The initial tsunami alert, issued because epicenter of the quakes was near the Mediterranean coast, was cancelled shortly afterwards by authorities.

Turkish Vice President Fuat Oktay said that eight people had been hospitalized with injuries and warned the public not to enter any buildings because of the danger that they might collapse.

Refik Eryilmaz, the mayor of Samandag, the coastal town nearest to the epicenter of the second quake on Monday, told NTV television that several buildings had collapsed and that it was still not known whether anyone had been inside them when the temblor occurred.

He also said that it is possible that some local residents could have taken shelter from the intense cold in the remains of buildings damaged two weeks ago and he issued a desperate call for campaign tents to provide shelter for the public.

Both Antakya and Samandag have been knocked off the electricity grid, making it difficult to determine whether there are people buried under the collapsed buildings.

“There are collapsed buildings.
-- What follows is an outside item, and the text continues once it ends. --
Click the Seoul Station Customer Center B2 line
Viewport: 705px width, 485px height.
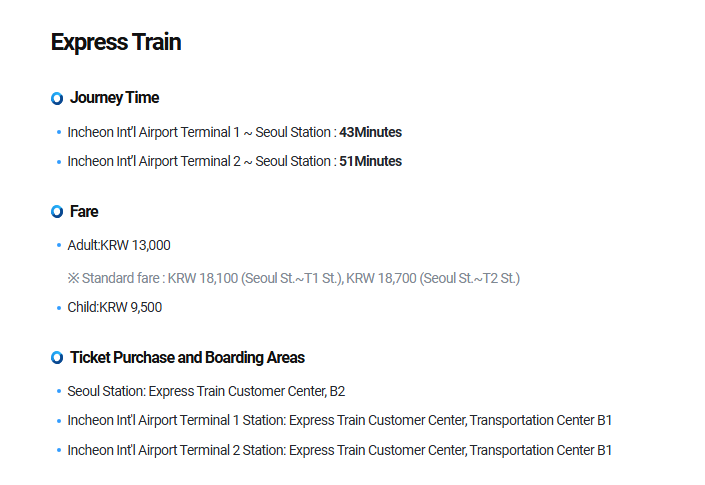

The people are horrified. There were no people in the collapsed buildings. I see collapsed buildings but I think there was nobody inside,” the president of the Hatay Architectural College, Mustafa Ozcelik, told HalkTV.
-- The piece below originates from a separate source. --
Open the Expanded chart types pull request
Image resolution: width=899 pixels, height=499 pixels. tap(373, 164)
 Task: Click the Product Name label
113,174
Suzan Sahin, a CHP party lawmaker representing Hatay province, commented to HalkTV that nine buildings had collapsed and that there were certainly fatalities, although he could not specify how many.

Ahmet Ovgun Ercan, a prestigious geophysicist at the Technical University of Istanbul, told HalkTV that this quake, which he said lasted 17 seconds, is a normal occurrence in the region and expected that some already-damaged buildings had probably collapsed in the new tremors.
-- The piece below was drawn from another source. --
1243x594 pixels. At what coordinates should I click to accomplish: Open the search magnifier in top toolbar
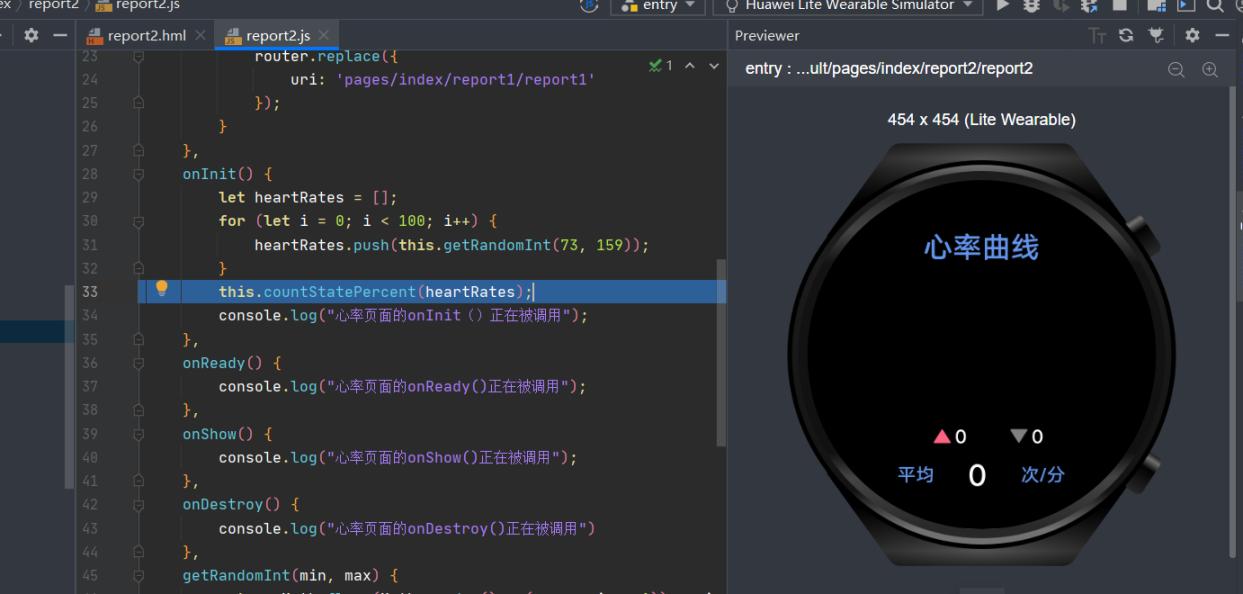click(x=1214, y=5)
Lutfu Savas, the mayor of Antakya, the downtown zone of which is located about 10 kilometers (6.2 miles) from the epicenter, said that several buildings had collapsed with people inside.

Since the quake on Feb. 6, not a single building in Antakya has been habitable, but teams have been combing through the rubble trying to find people still alive who have been trapped in the ruins.

Many survivors of the first two temblors have been gathering around bonfires in front of collapsed buildings to help identify bodies and could be at risk if a structure that is still standing collapses.

“It was terrible, broken windows have fallen on us. Everyone has come out of the tents in panic. Because of the darkness you still can’t see what has happened,” Ugur Sahin, a reporter for the daily BirGun, told EFE by phone.

AFAD also reported that several magnitude 4 aftershocks had occurred in the region of the pair of Monday quakes.

Hatay province is one of the 11 Turkish provinces that two weeks ago were devastated by the magnitude 7.7 and 7.6 tremors that demolished thousands of structures, killing tens of thousands and injuring more than 105,000.

Some 13 million people across the quake-hit region have been affected and – according to the latest figures – some 118,000 buildings, totaling 400,000 homes, have collapsed.